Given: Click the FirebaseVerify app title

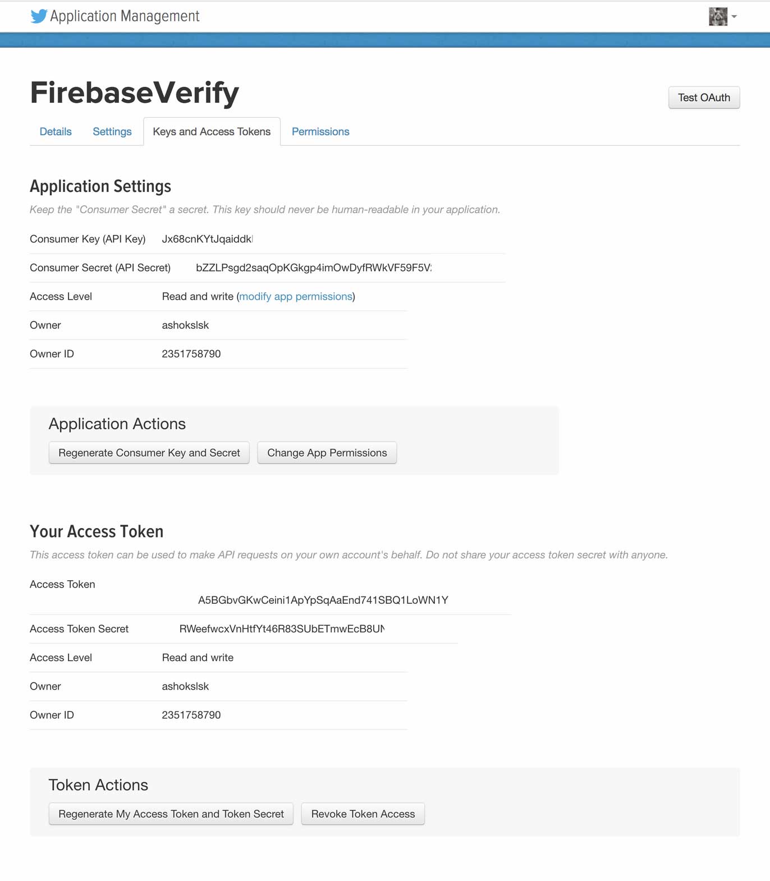Looking at the screenshot, I should coord(135,93).
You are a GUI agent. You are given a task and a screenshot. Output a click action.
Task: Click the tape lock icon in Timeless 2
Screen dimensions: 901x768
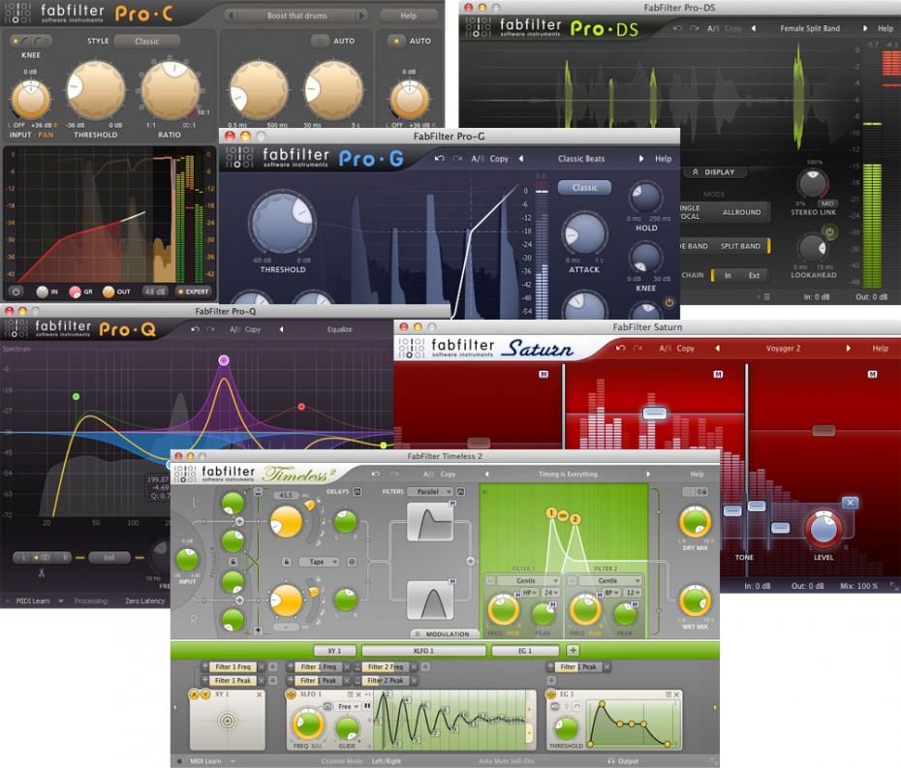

◆ Problem to work on
Begin the copy at the line containing "You are a GUI" and end it at the final line of the material above, reproducing each line exactly and omitting pictures.

◆ Written reply
You are a GUI agent. You are given a task and a screenshot. Output a click action.
Task: Click the tape lock icon in Timeless 2
Screen dimensions: 901x768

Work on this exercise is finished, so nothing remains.